Like MANY women who post on mumsnet, it was an absolute shock to the core. I yearned for my old life. I cried and worried and panicked. I was so sleep deprived beyond belief and lost 3 of the 4 stone I gained in pregnancy within the first 6 weeks post partum because stress made me not want to eat. So yes. It was and probably always will be the biggest life change I’ve will ever have.
So No I didn’t feel like ‘popping a bag together’ and hopping off to wherever. I needed months to adjust. I needed quiet. I needed support.
Then came pregnancy number 2 which was unexpected twins. 3 kids under 3. Another atomic bomb and quite honestly how I coped with 2 babies at the same time I just don’t know but it’s enough to test every fibre of your being.

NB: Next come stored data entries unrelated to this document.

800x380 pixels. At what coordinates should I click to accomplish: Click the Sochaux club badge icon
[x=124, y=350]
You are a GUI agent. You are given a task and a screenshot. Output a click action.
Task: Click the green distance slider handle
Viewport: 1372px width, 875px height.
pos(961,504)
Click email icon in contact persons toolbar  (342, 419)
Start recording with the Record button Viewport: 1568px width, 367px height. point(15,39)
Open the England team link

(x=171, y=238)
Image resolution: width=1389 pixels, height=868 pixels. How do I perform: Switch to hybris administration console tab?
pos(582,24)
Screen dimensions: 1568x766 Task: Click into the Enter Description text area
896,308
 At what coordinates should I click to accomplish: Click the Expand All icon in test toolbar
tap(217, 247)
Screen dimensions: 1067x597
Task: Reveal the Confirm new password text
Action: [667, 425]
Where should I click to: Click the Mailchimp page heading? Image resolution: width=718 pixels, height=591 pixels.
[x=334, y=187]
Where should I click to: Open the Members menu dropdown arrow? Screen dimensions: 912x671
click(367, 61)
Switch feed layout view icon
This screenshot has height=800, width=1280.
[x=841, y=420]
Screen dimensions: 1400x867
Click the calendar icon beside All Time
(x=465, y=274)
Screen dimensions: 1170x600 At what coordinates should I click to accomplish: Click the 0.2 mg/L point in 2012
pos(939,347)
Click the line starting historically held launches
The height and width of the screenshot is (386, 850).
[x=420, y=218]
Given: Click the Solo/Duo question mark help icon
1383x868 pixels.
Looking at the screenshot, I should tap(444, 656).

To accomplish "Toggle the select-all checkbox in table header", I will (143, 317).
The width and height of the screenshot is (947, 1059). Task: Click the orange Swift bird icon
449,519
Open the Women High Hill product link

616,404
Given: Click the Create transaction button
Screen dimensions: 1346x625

3 very young kids and someone is crying ALL THE TIME.
Leaving them all with DH I did do for short periods but it’s challenging because he is not used to dealing with 3 young kids as he’s at work for 12 hours a day 5 days a week. He hasn’t adapted like I had. No family to help either and quite honestly it would take someone fairly brave to take on two babies and a 2 year old.
Yes, it’s like an atomic bomb going off for many women and how dare you trivialise what is an extremely hard time for many.